RICHMOND — Gov. Ralph Northam doesn’t want Virginia to endorse a new tax benefit for business in federal emergency relief legislation that could cost the state a half-billion dollars or more while giving a “double tax benefit” to companies that received forgivable federal loans for maintaining their payrolls during the COVID-19 crisis.
Secretary of Finance Aubrey Layne told the House Appropriations Committee on Friday that the governor wants Virginia to “deconform” its tax code from the provision of the federal emergency relief bill adopted by Congress and signed into law by President Donald Trump in late December.
“Not only is it expensive, it’s bad tax policy and it’s bad public policy,” Layne, a certified public accountant, said in an interview this week.
The provision, contained in the Consolidated Appropriations Act, would cost Virginia $500 million over two years if the state conformed its tax code to the new law, Layne said in a Wednesday letter to the leaders of the General Assembly money committees.
That’s a conservative estimate, Layne told the chairs of the House Appropriations, House Finance, and Senate Finance and Appropriations committees.
“Based upon preliminary data from the Small Business Administration, the Department [of Taxation] estimates that full conformity ... could result in a significant negative general fund impact of up to $900 million,” he said.
Layne contends that the tax provision benefits large companies that got the loans more than small businesses that didn’t, but the National Federation of Independent Business said it strongly supports conforming Virginia tax law to the new federal law.
“This is just a way for the state to tax more money and find more money to spend and not provide tax relief to small businesses,” Nicole Riley, executive director of the NFIB in Virginia, said in an interview after Layne’s presentation to the House committee on Friday.
The budget that Northam proposed last month already would decline to conform state tax law to business provisions of the federal CARES Act, a $2.2 trillion relief package passed in late March at the beginning of the pandemic, that would cost Virginia $667 million in state income tax revenues by restoring tax breaks that the Tax Cuts and Jobs Act had eliminated in 2017.
The governor’s budget would conform state and federal tax codes on provisions of the CARES Act to help individual taxpayers.

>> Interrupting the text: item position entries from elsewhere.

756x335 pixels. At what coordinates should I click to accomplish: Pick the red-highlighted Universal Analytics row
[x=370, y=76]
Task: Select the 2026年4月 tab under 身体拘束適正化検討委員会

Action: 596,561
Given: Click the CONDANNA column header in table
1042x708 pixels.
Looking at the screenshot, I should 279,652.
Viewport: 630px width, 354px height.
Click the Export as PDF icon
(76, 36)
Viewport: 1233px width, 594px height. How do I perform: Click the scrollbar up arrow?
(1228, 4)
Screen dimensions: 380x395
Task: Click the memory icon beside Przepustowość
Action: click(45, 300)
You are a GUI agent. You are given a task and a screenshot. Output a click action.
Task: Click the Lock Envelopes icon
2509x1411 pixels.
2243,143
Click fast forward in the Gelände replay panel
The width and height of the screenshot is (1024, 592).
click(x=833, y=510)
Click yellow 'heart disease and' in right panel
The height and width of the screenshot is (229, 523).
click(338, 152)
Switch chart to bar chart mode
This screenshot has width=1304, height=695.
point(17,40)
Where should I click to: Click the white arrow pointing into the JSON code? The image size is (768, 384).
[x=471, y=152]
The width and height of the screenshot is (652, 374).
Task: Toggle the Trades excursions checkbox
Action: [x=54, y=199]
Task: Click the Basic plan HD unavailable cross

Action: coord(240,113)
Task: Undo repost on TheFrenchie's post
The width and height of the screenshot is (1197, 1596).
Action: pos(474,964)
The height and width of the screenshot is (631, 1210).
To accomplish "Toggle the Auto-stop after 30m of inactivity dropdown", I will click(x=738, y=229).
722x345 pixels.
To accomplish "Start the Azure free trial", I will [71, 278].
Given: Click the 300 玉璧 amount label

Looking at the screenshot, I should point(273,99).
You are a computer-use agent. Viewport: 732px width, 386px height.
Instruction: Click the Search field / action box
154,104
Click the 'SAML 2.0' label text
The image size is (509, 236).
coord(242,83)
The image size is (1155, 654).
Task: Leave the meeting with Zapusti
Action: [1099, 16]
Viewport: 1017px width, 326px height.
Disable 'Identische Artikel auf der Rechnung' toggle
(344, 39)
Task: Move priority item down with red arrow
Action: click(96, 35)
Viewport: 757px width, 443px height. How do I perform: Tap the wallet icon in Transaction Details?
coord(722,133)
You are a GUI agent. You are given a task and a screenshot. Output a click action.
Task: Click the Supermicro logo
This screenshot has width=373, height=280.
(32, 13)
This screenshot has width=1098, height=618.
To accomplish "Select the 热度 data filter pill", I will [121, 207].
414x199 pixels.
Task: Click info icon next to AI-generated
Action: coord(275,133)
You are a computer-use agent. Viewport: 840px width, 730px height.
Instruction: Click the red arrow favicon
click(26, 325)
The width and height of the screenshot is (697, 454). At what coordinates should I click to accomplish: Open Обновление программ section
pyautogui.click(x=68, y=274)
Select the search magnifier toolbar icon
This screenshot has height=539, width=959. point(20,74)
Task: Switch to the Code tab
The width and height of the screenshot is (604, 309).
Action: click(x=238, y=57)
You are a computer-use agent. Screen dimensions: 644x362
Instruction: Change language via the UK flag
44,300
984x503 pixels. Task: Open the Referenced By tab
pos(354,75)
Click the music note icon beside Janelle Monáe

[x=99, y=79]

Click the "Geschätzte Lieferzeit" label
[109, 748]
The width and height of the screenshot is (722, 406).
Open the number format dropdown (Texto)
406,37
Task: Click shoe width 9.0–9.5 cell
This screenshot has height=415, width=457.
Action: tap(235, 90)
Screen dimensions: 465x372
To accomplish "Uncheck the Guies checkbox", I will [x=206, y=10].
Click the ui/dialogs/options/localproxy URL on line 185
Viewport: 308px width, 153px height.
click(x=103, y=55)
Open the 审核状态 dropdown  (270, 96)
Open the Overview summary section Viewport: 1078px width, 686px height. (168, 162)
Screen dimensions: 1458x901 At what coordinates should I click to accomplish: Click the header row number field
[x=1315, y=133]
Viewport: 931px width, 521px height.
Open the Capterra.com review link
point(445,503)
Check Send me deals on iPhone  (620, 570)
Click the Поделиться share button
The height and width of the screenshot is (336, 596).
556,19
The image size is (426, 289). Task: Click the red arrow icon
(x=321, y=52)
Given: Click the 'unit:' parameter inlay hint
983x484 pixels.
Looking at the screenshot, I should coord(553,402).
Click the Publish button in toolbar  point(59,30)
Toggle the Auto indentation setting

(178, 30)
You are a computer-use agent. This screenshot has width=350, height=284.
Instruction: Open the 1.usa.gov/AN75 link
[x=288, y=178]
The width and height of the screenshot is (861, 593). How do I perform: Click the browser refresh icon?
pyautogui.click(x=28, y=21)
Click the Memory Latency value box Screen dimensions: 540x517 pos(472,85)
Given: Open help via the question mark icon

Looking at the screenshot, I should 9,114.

Those provisions would cost the state $41.7 million in income tax revenues in the two-year general fund budget, which is financed by state taxes to support core government services.
Northam proposes a similar approach to provisions of the Consolidated Appropriations Act, which included both a $900 billion emergency relief package and a $1.4 trillion bill to fund the federal government for another year.
Conforming to provisions of the new law for individual taxpayers would cost Virginia almost $80 million over two years. The governor supports doing so, including a provision opposed by some Democrats that would expand the deduction of corporate expenses for meals, which Layne said could help struggling restaurants.
However, Northam opposes conforming Virginia tax law to provisions of the law that would allow businesses that receive money under the Payroll Protection Program and Economic Injury Disaster Loan program to deduct expenses that already were paid by tax-exempt federal funds.
“You get a tax benefit on something you didn’t pay anything for,” Layne said in an interview.
He also objects to the tax provision as inequitable because it would give a double benefit to the companies, many of them large, that received forgivable loans under the program that small and minority-owned businesses were unable to get. He said about 40% of businesses in Virginia, or 113,00 out of 250,000, received PPP loans, which were granted on a first-come basis.
“These guys got free money, and they shouldn’t have gotten a tax deduction,” Layne said.
Riley, at NFIB, said many of the businesses she represents took the loans because the federal and state governments essentially shut down their businesses to prevent the spread of COVID-19 but wanted them to keep employees on their payrolls. She said they deserve some type of tax relief to compensate for their losses in a public health emergency.
“If they are allowing this at the federal level, why are we not allowing it at the state level?” she asked.
Northam also doesn’t want Virginia to conform to a provision of the new law that would continue to use a lower threshold for businesses to deduct medical expenses from income taxes.
The Tax Cuts and Jobs Act, signed by Trump in late 2017, lowered the threshold from 10% to 7.5% of adjusted gross income on tax returns, but Virginia did not conform to the provision in 2019.
The new federal law would extend that tax benefit permanently, which Layne estimates would cost Virginia $14.5 million in revenue in the second year of the budget and double that amount in future fiscal years.
House Finance Chair Vivian Watts, D-Fairfax, questioned the state’s position on lowering the medical expense threshold, but she agrees with the Northam administration that the state should not conform to the provision allowing businesses to deduct expenses already covered by nontaxable federal loans and grants.
“Absolutely, we have to go ahead and deconform” on the provision for deducting expenses for businesses that receive tax-exempt loans, Watts said in an interview Friday.